In your solution, you are creating a new input to C, while you should be using models A and B outputs for that.
I'd suggest either you create fully separate models, then you run tensors along them and create an overall model; or you don't create submodels and work directly with the tensors instead.
This is better if you really want submodels for training them separately, dettaching them and using elsewhere, etc:
def model_A(height, width, channels):
inputs = Input((height, width, channels))
x1 = Conv2D(32, 3, padding='same')(inputs)
x1 = BatchNormalization()(x1)
x1 = Activation('relu')(x1)
x2 = Conv2D(32, 3, padding='same')(x1)
model = Model(inputs=inputs, outputs=x2, name='model_A')
return model
def model_B(height, width, channels):
inputs = Input((height, width, channels))
f1 = Conv2D(32, 3, padding='same')(inputs)

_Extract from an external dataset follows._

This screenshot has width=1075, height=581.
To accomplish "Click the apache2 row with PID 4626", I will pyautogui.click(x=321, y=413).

f1 = BatchNormalization()(f1)
f1 = Activation('relu')(f1)
f2 = Conv2D(32, 3, padding='same')(f1)
model = Model(inputs=inputs, outputs=f2, name='model_B')
return model
def model_C(height, width, channels):
inputs = Input((height, width, channels))
f1 = Conv2D(32, 3, padding='same')(inputs)

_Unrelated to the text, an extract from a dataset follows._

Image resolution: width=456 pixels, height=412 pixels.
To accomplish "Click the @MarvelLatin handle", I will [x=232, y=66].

f1 = BatchNormalization()(f1)
f1 = Activation('relu')(f1)
f2 = Conv2D(16, 3, padding='same')(f1)
f2 = BatchNormalization()(f2)
f2 = Activation('relu')(f2)
f3 = Conv2D(1, 3, padding='same')(f2)
model = Model(inputs=inputs, outputs=f3, name='model_C')
return model
Then you "run a tensor" through the models:
def model_final(height, width, channels):
inputs = Input((height, width, channels))

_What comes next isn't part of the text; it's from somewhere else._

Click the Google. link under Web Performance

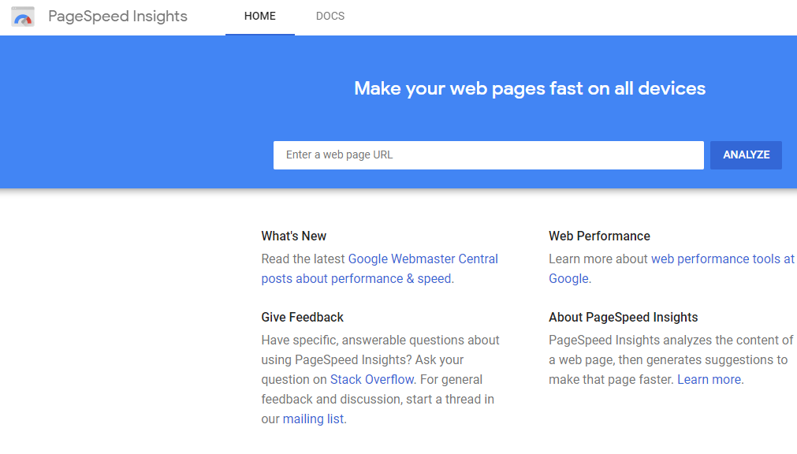tap(568, 278)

modelA = model_A(height, width, channels)
modelB = model_B(height, width, channels)
modelC = model_C(height, width, channels)
outputsA = modelA(inputs)
outputsB = modelB(inputs)
addition = Add()([outputsA, outputsB])
outputsC= modelC(addition)
model = Model(inputs, outputsC)
return model
This option can be easier to use when saving/loading and other things, but you wont be able to have separate models for other purposes.
Here you only return the outputs, not new models, and then make a single model.
def model_A(inputs):
x1 = Conv2D(32, 3, padding='same')(inputs)
x1 = BatchNormalization()(x1)
x1 = Activation('relu')(x1)
x2 = Conv2D(32, 3, padding='same')(x1)
return x2
def model_B(inputs):
f1 = Conv2D(32, 3, padding='same')(inputs)
f1 = BatchNormalization()(f1)
f1 = Activation('relu')(f1)
f2 = Conv2D(32, 3, padding='same')(f1)
return f2
def model_C(inputs):
f1 = Conv2D(32, 3, padding='same')(inputs)
f1 = BatchNormalization()(f1)
f1 = Activation('relu')(f1)
f2 = Conv2D(16, 3, padding='same')(f1)
f2 = BatchNormalization()(f2)
f2 = Activation('relu')(f2)
f3 = Conv2D(1, 3, padding='same')(f2)
return f3
The final model then uses the tensors to be built:
def model_final(height, width, channels):
inputs = Input((height, width, channels))
x2 = model_A(inputs)
f2 = model_B(inputs)
addition = Add()([x2, f2])
outputs = model_C(addition)
return Model(inputs, outputs)